PROBLEM DESCRIPTION -
Print every one of the following records verbatim, line by line and without any alteration.

..............................

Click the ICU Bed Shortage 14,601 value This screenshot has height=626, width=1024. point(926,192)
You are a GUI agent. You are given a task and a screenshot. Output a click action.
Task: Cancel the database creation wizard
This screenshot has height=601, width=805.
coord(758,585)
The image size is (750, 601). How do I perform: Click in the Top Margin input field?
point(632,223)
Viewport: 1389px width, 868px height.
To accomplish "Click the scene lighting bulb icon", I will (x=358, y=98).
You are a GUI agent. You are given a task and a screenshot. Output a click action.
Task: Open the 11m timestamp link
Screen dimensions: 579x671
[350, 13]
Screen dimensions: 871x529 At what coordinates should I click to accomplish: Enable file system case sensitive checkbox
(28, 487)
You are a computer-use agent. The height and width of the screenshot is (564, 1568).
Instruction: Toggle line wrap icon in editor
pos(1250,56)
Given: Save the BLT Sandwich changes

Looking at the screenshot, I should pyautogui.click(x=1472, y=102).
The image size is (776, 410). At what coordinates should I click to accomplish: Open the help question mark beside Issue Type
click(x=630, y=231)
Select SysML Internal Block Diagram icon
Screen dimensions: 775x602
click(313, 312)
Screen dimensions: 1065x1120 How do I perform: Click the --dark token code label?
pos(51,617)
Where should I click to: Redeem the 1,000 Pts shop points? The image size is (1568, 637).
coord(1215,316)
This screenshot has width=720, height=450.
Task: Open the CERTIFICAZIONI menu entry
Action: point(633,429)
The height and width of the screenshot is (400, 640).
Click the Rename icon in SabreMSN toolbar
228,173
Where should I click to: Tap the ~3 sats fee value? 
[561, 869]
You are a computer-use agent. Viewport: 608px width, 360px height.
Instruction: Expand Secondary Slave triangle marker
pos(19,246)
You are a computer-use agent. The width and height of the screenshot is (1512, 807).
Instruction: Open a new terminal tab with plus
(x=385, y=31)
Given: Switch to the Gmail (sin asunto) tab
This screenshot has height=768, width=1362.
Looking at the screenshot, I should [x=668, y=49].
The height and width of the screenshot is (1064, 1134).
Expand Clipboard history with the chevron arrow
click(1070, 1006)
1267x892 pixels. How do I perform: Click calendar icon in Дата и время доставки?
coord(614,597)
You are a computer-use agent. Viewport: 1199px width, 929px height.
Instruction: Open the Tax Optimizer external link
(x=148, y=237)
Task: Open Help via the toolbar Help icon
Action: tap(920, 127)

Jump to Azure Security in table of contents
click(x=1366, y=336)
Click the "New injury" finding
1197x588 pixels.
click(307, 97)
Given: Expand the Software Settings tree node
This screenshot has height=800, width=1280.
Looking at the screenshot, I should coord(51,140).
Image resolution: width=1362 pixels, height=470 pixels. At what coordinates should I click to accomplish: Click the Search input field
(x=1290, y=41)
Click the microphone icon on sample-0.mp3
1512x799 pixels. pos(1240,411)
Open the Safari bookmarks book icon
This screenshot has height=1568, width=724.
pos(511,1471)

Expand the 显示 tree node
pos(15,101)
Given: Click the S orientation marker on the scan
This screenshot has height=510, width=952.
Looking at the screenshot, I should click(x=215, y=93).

..............................

RESULT FOR THIS TASK -
Click the ICU Bed Shortage 14,601 value This screenshot has height=626, width=1024. point(926,192)
You are a GUI agent. You are given a task and a screenshot. Output a click action.
Task: Cancel the database creation wizard
This screenshot has height=601, width=805.
coord(758,585)
The image size is (750, 601). How do I perform: Click in the Top Margin input field?
point(632,223)
Viewport: 1389px width, 868px height.
To accomplish "Click the scene lighting bulb icon", I will (x=358, y=98).
You are a GUI agent. You are given a task and a screenshot. Output a click action.
Task: Open the 11m timestamp link
Screen dimensions: 579x671
[350, 13]
Screen dimensions: 871x529 At what coordinates should I click to accomplish: Enable file system case sensitive checkbox
(28, 487)
You are a computer-use agent. The height and width of the screenshot is (564, 1568).
Instruction: Toggle line wrap icon in editor
pos(1250,56)
Given: Save the BLT Sandwich changes

Looking at the screenshot, I should pyautogui.click(x=1472, y=102).
The image size is (776, 410). At what coordinates should I click to accomplish: Open the help question mark beside Issue Type
click(x=630, y=231)
Select SysML Internal Block Diagram icon
Screen dimensions: 775x602
click(313, 312)
Screen dimensions: 1065x1120 How do I perform: Click the --dark token code label?
pos(51,617)
Where should I click to: Redeem the 1,000 Pts shop points? The image size is (1568, 637).
coord(1215,316)
This screenshot has width=720, height=450.
Task: Open the CERTIFICAZIONI menu entry
Action: point(633,429)
The height and width of the screenshot is (400, 640).
Click the Rename icon in SabreMSN toolbar
228,173
Where should I click to: Tap the ~3 sats fee value? 
[561, 869]
You are a computer-use agent. Viewport: 608px width, 360px height.
Instruction: Expand Secondary Slave triangle marker
pos(19,246)
You are a computer-use agent. The width and height of the screenshot is (1512, 807).
Instruction: Open a new terminal tab with plus
(x=385, y=31)
Given: Switch to the Gmail (sin asunto) tab
This screenshot has height=768, width=1362.
Looking at the screenshot, I should [x=668, y=49].
The height and width of the screenshot is (1064, 1134).
Expand Clipboard history with the chevron arrow
click(1070, 1006)
1267x892 pixels. How do I perform: Click calendar icon in Дата и время доставки?
coord(614,597)
You are a computer-use agent. Viewport: 1199px width, 929px height.
Instruction: Open the Tax Optimizer external link
(x=148, y=237)
Task: Open Help via the toolbar Help icon
Action: tap(920, 127)

Jump to Azure Security in table of contents
click(x=1366, y=336)
Click the "New injury" finding
1197x588 pixels.
click(307, 97)
Given: Expand the Software Settings tree node
This screenshot has height=800, width=1280.
Looking at the screenshot, I should coord(51,140).
Image resolution: width=1362 pixels, height=470 pixels. At what coordinates should I click to accomplish: Click the Search input field
(x=1290, y=41)
Click the microphone icon on sample-0.mp3
1512x799 pixels. pos(1240,411)
Open the Safari bookmarks book icon
This screenshot has height=1568, width=724.
pos(511,1471)

Expand the 显示 tree node
pos(15,101)
Given: Click the S orientation marker on the scan
This screenshot has height=510, width=952.
Looking at the screenshot, I should click(x=215, y=93).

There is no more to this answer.